Work required:
Could you transcribe exactly the lines below, from the line with "Task: Switch to the ODDS tab" through the line with "Instruction: Enable the", and nothing else, leaving out the pictures?

Supplied entries:
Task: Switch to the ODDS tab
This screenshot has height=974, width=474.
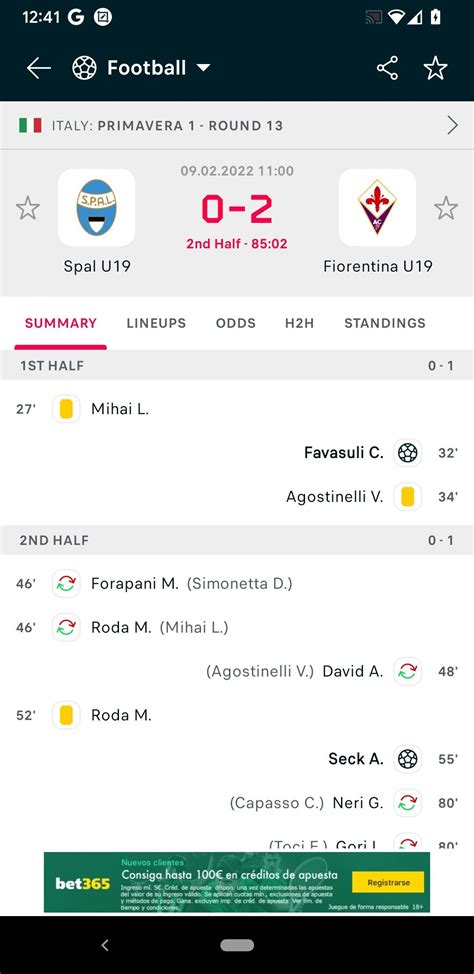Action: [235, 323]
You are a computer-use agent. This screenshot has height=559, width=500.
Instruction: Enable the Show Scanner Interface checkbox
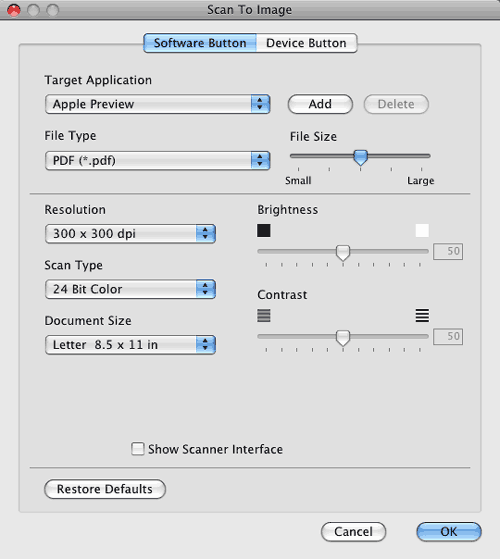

--

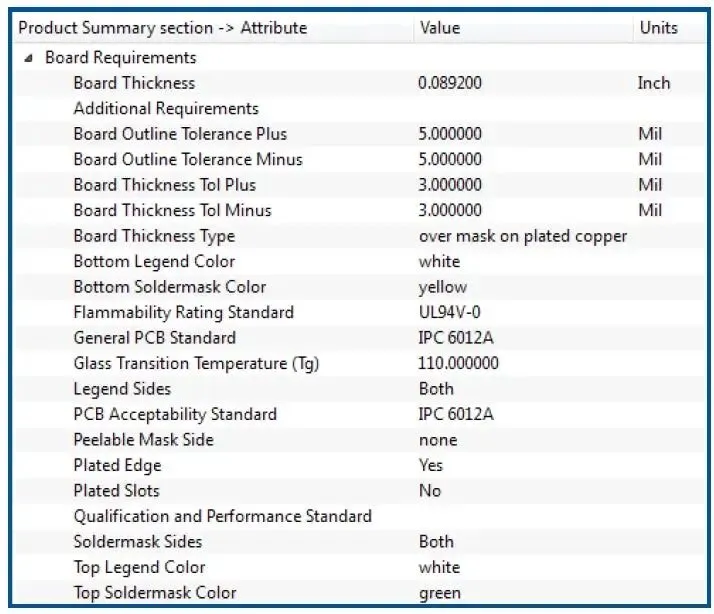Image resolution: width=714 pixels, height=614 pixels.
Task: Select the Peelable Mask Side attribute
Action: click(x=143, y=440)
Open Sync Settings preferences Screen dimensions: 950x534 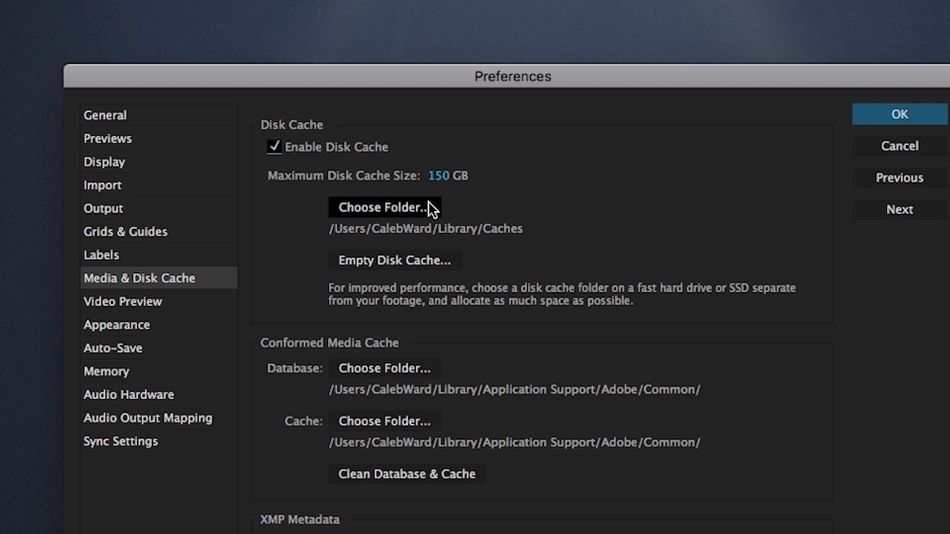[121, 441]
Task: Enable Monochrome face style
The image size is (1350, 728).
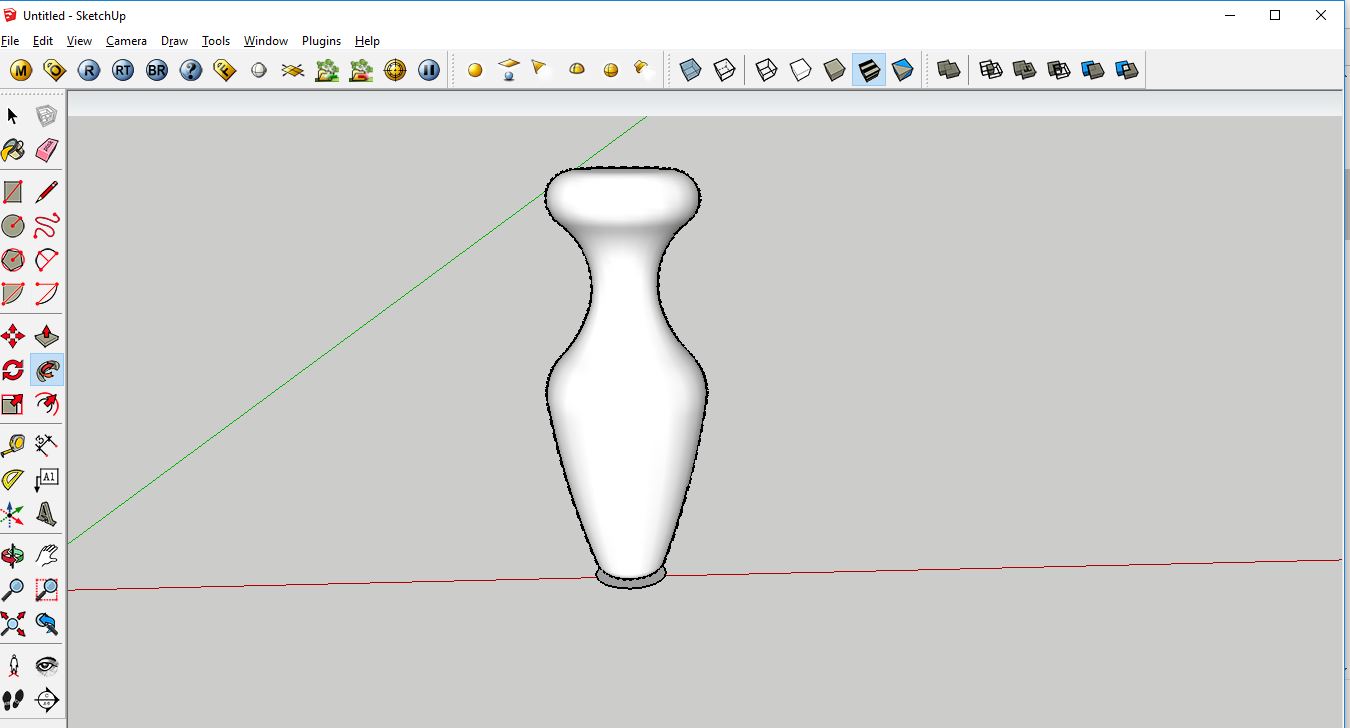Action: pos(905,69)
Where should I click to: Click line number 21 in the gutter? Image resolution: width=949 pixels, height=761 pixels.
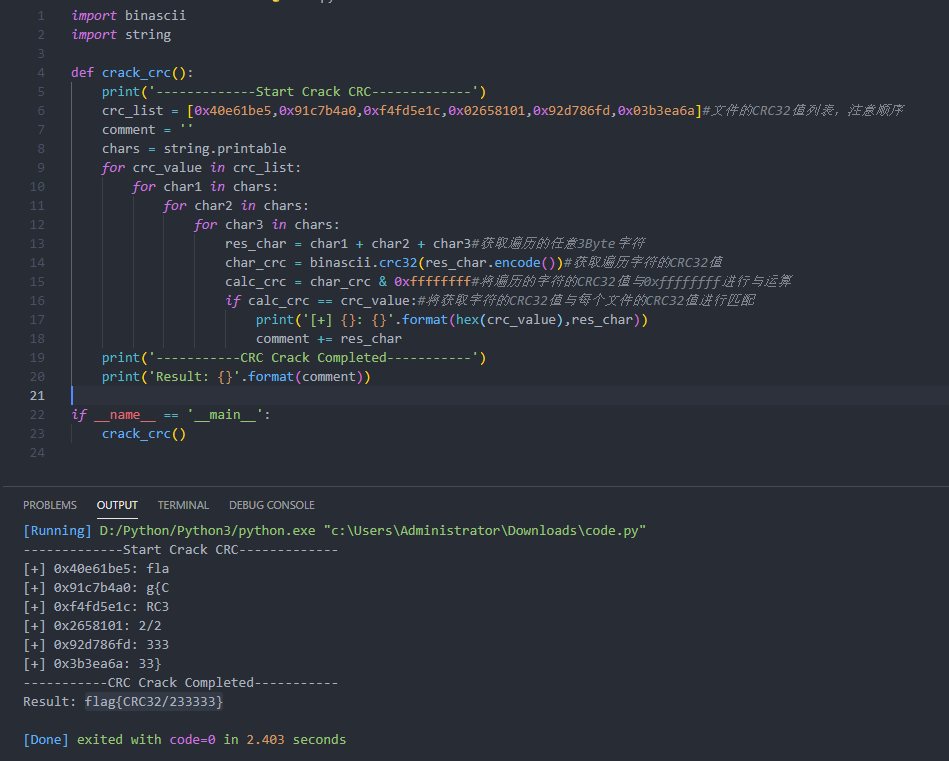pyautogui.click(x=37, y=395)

* * *

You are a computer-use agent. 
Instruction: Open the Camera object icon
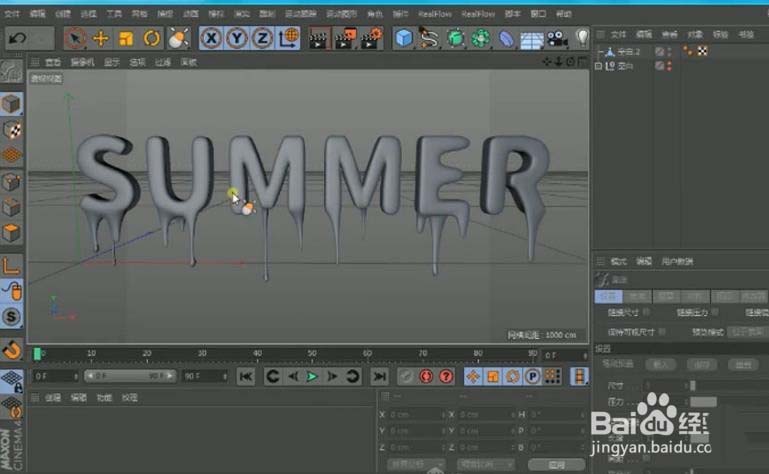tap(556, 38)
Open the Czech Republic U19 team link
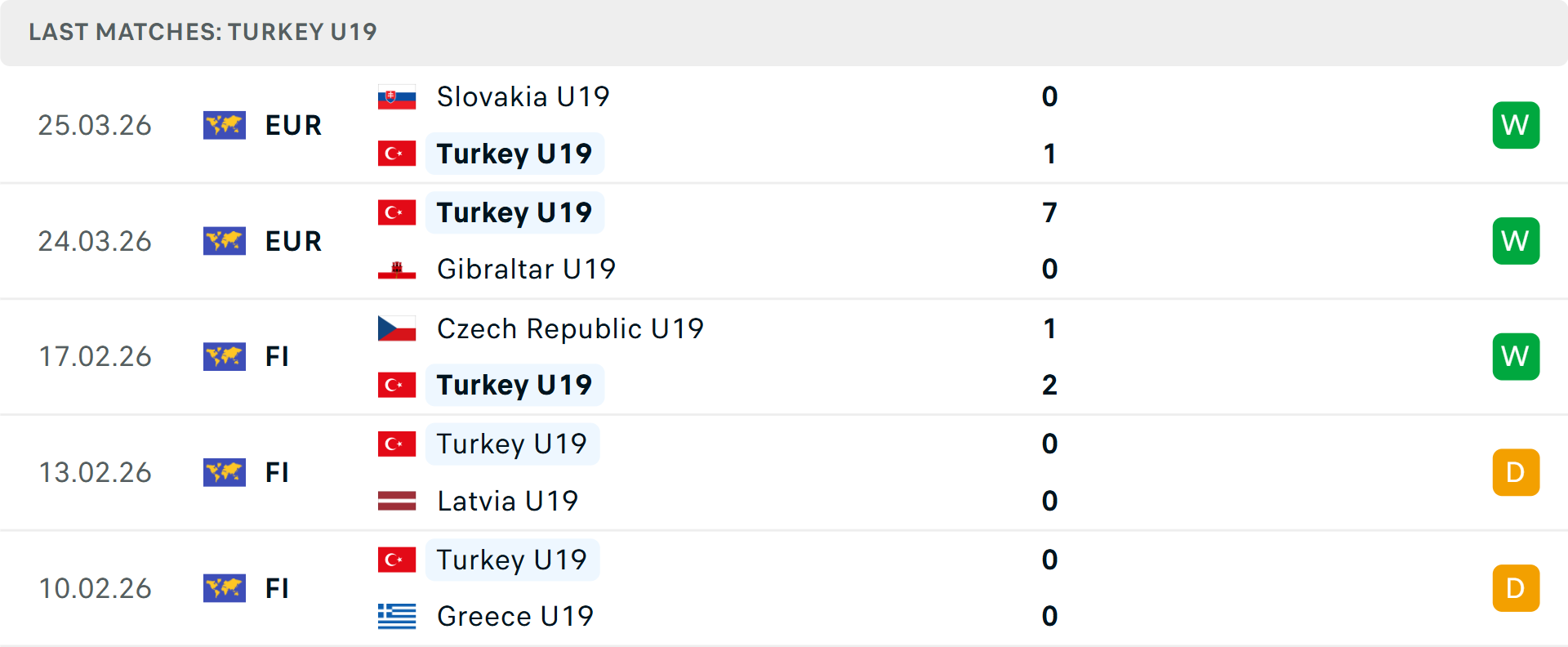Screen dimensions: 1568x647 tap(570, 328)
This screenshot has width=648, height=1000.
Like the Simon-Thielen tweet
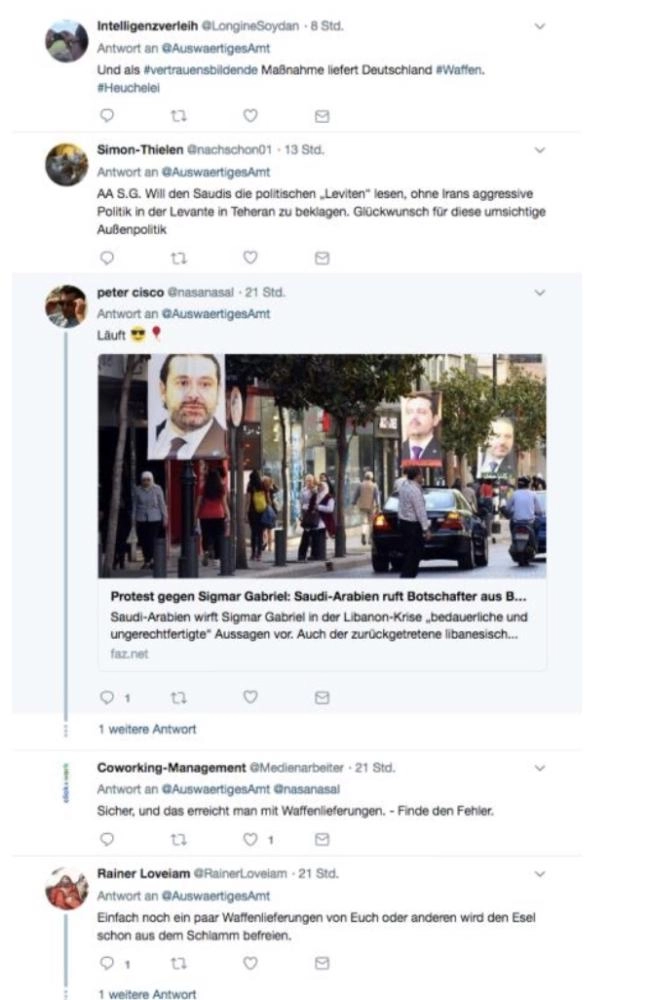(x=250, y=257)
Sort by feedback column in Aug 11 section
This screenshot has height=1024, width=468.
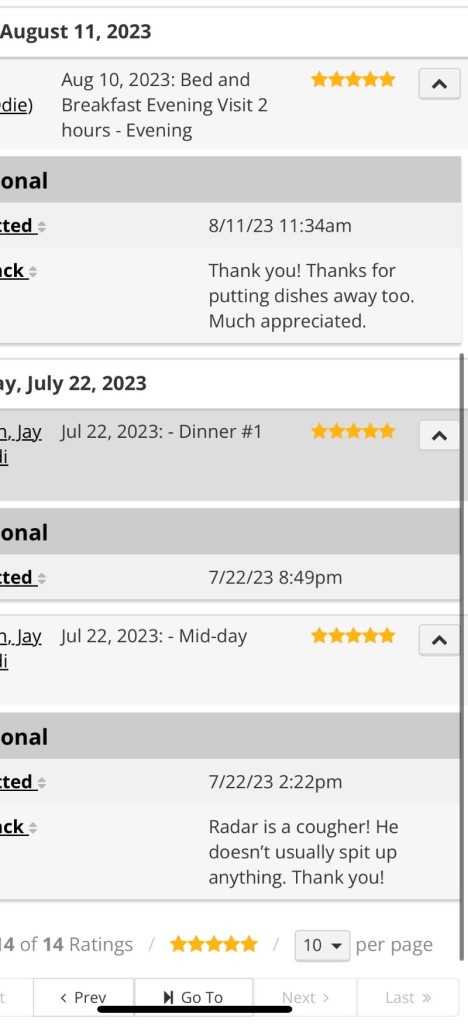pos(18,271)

Answer box:
Task: Switch to the ODDS tab
This screenshot has height=974, width=474.
Action: [235, 323]
You are a computer-use agent. This screenshot has height=559, width=500.
Instruction: Enable the Show Scanner Interface checkbox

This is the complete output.